### What the exercise asks
Leaving out all images, write out the records that follow exactly.

[Stored items]
------------------------
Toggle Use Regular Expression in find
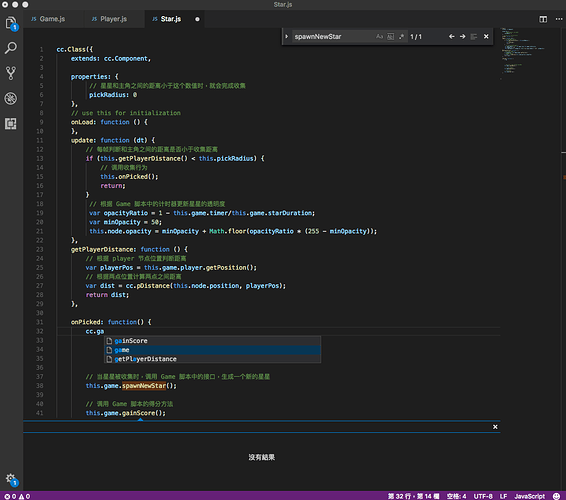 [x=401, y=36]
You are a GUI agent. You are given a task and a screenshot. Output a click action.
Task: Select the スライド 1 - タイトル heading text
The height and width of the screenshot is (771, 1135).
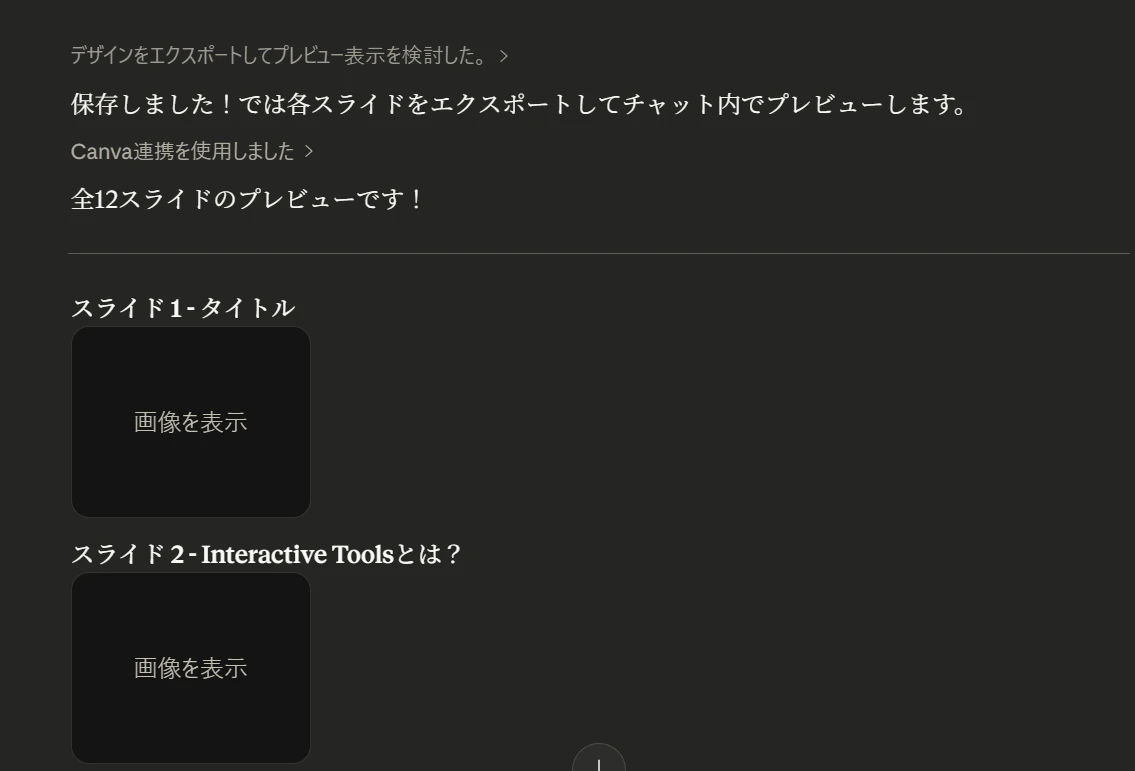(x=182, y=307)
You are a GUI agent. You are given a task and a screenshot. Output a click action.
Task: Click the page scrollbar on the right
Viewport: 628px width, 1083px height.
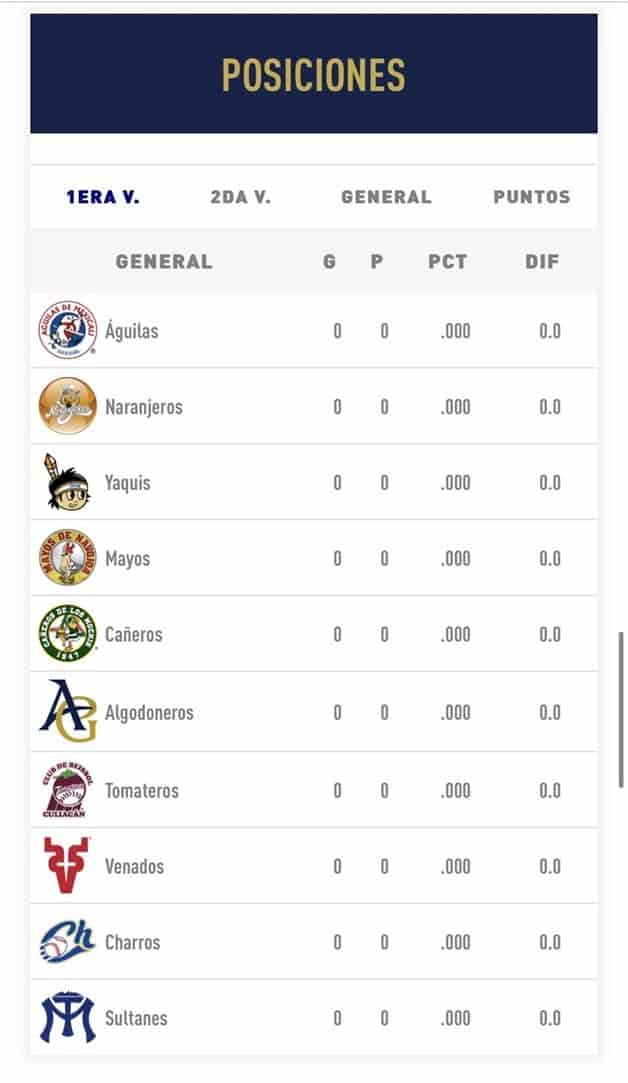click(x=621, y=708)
------------------------
### Output of the exercise
Toggle Use Regular Expression in find
 [x=401, y=36]
You are a GUI agent. You are given a task and a screenshot. Output a click action.
Task: Select the スライド 1 - タイトル heading text
The height and width of the screenshot is (771, 1135).
(x=182, y=307)
You are a GUI agent. You are given a task and a screenshot. Output a click action.
Task: Click the page scrollbar on the right
Viewport: 628px width, 1083px height.
click(x=621, y=708)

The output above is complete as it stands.